Mais voici que mon radieux bonheur s’ennuage : Assise à table et toute sa figure rechignée, contractée par une grimace méchante qui ne se peut traduire que par : « J’attends et me vexe », — j’aperçois Adrienne, ma belle-sœur, le type de la « femme forte »… et médiocrement indulgente, — de caractère, dirai-je : rêche ? — et de trop virile énergie.
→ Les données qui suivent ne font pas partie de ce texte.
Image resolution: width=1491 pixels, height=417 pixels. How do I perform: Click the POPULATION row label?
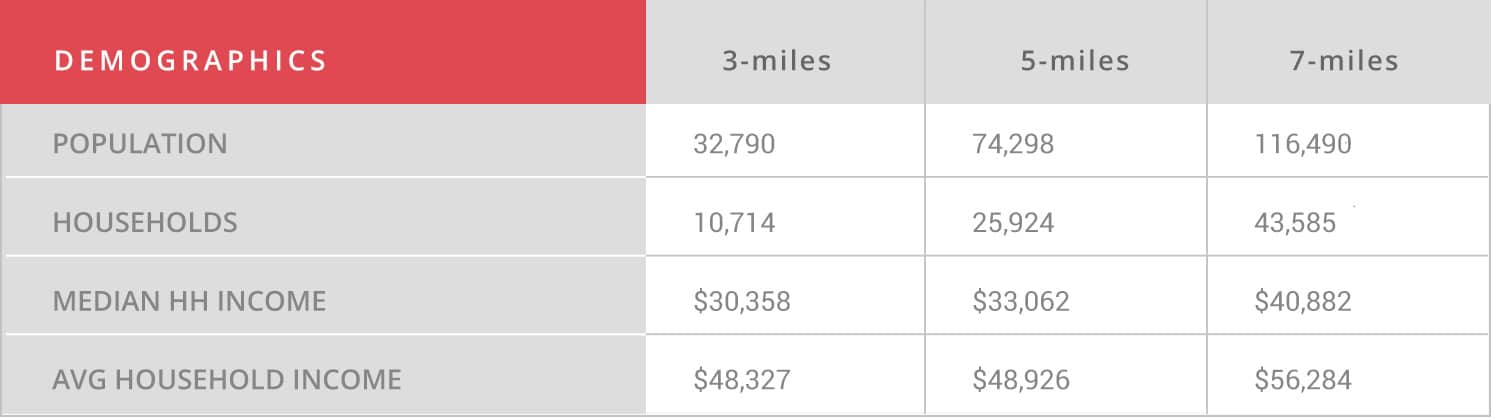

Elle a quelque lointaine ressemblance avec la cousine « Raoula » qu’elle estime infiniment : Comme l’épouse Roffieux, elle n’a jamais eu tort cinq minutes dans sa vie, — est parfaite dans ses relations avec tout son entourage ; — (ô l’étonnante, l’effroyable espèce que celle des gens parfaits ! — mais sa perfection même attriste et on lui souhaiterait un tout petit défaut, — aimable.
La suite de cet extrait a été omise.